• _PROBLEM REQUIREMENTS_
Only the lines below from the one containing "This screenshot has height=480, width=640." to the one containing "Click the yellow search documents button" should be repeated, both included and unchanged.
(DATA FOR THIS TASK Opens)
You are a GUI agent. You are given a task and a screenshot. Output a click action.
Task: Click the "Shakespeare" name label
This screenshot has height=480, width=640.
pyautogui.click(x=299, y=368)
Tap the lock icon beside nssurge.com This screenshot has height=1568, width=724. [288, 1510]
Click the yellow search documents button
(DATA FOR THIS TASK Closes)
(DATA FOR THIS TASK Opens)
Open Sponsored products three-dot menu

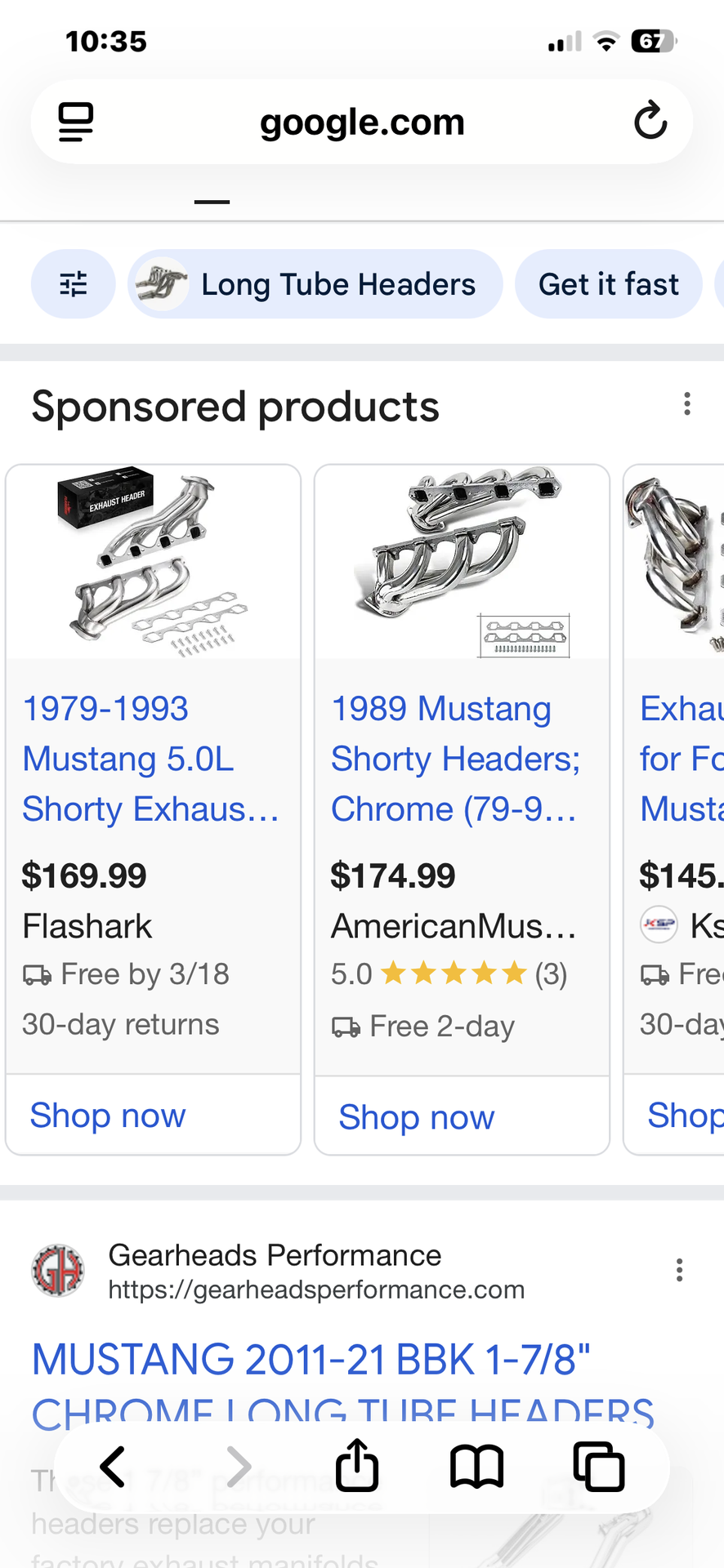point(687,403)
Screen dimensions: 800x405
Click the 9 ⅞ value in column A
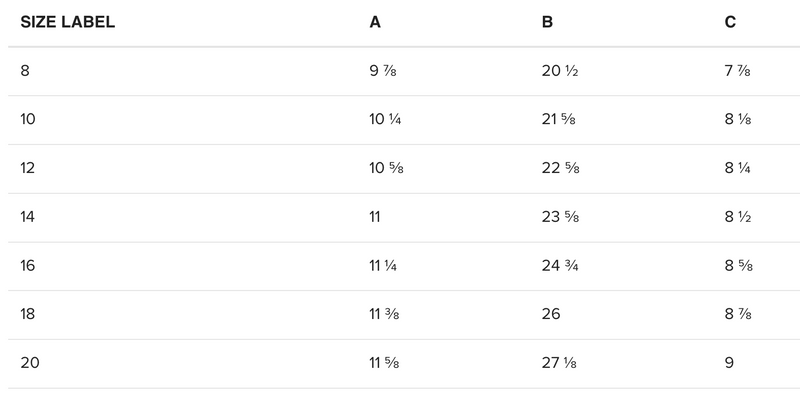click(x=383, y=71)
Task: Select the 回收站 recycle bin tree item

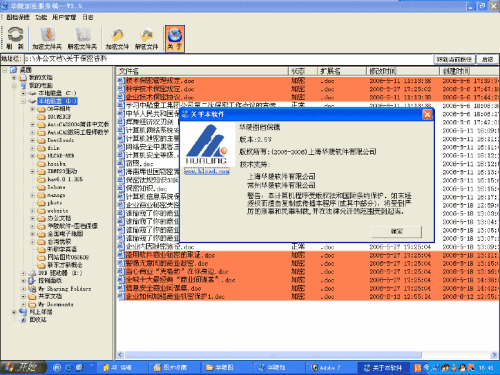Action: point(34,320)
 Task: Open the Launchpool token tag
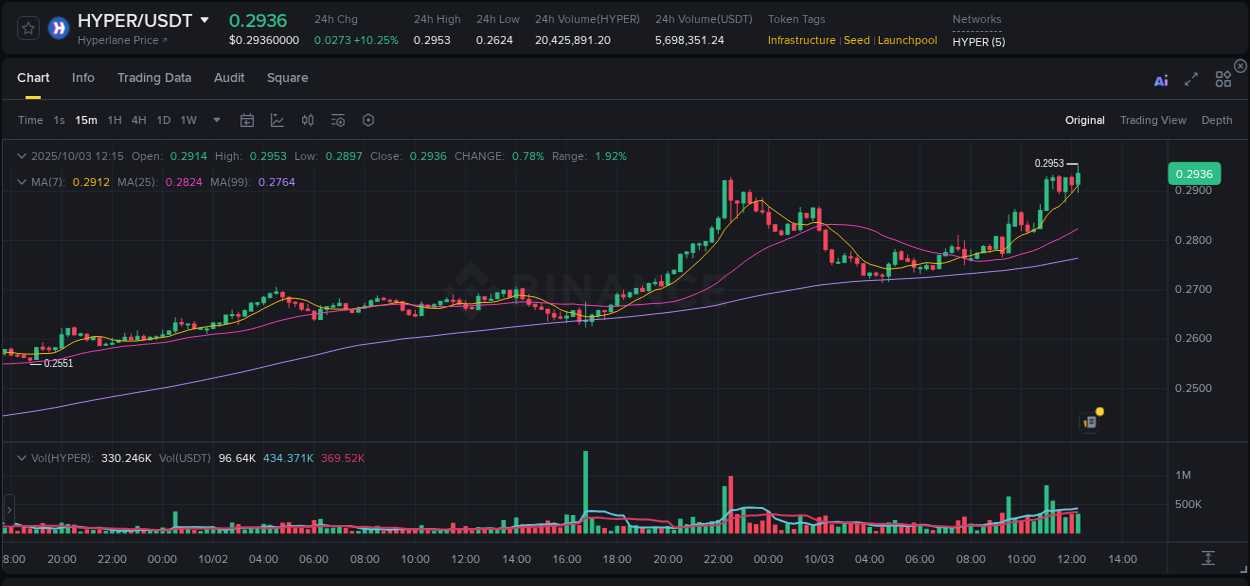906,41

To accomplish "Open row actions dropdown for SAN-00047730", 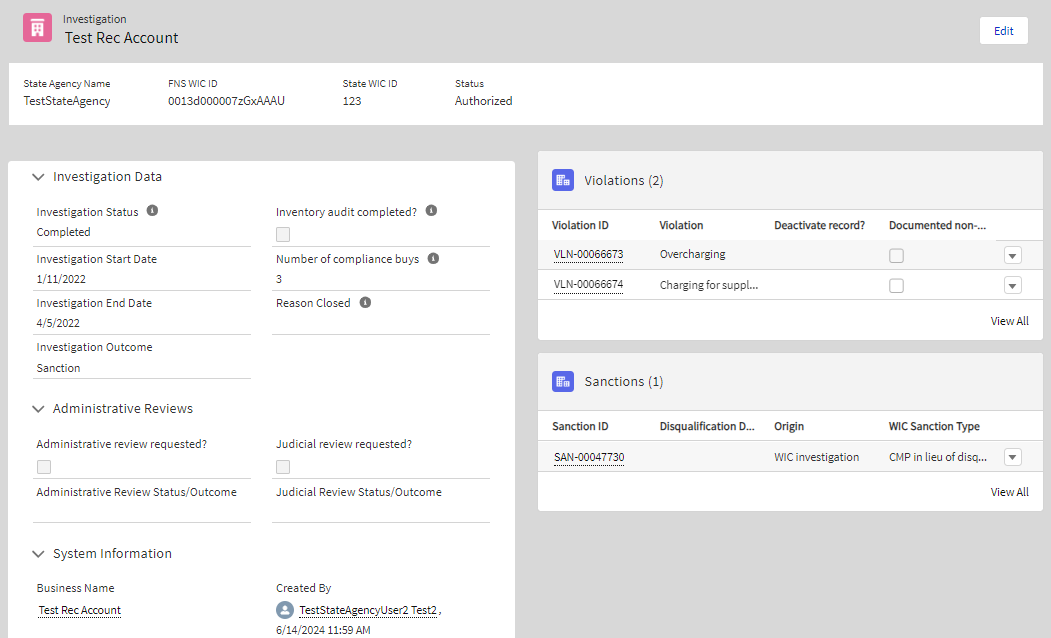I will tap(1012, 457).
(DATA FOR THIS TASK Closes)
• _COMPLETED EXERCISE_
This screenshot has height=480, width=640.
pyautogui.click(x=299, y=368)
Tap the lock icon beside nssurge.com This screenshot has height=1568, width=724. [288, 1510]
Click the yellow search documents button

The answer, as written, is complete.